Task requirements>
Examine the data line by line and report how many lines include the word "Click", with no additional output.

Input data>

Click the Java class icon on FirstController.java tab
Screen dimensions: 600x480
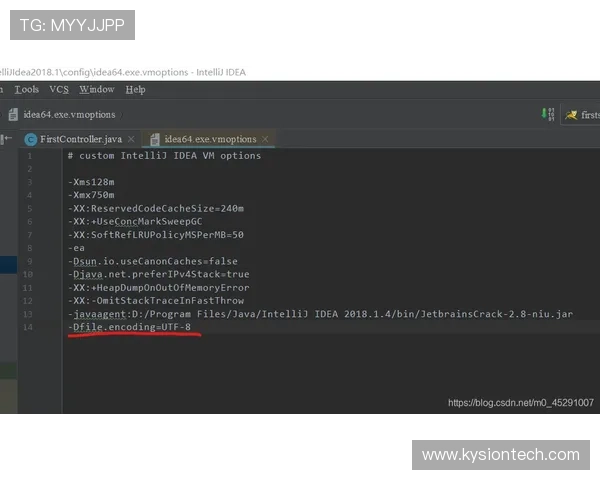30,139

==

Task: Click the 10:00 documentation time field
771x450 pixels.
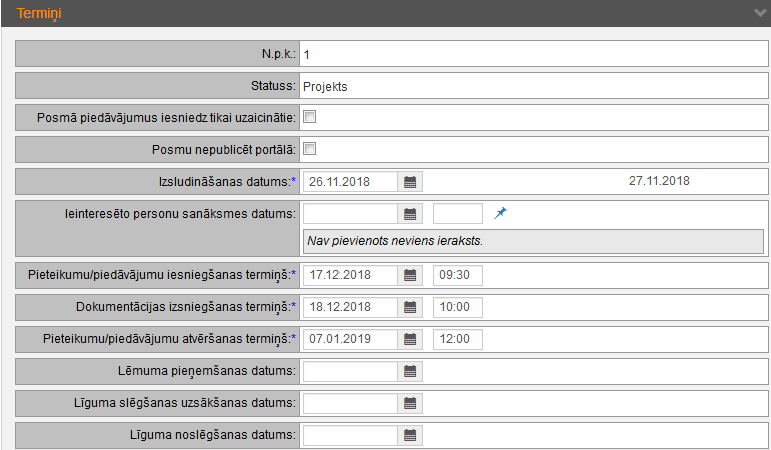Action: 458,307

Answer for this exercise>
2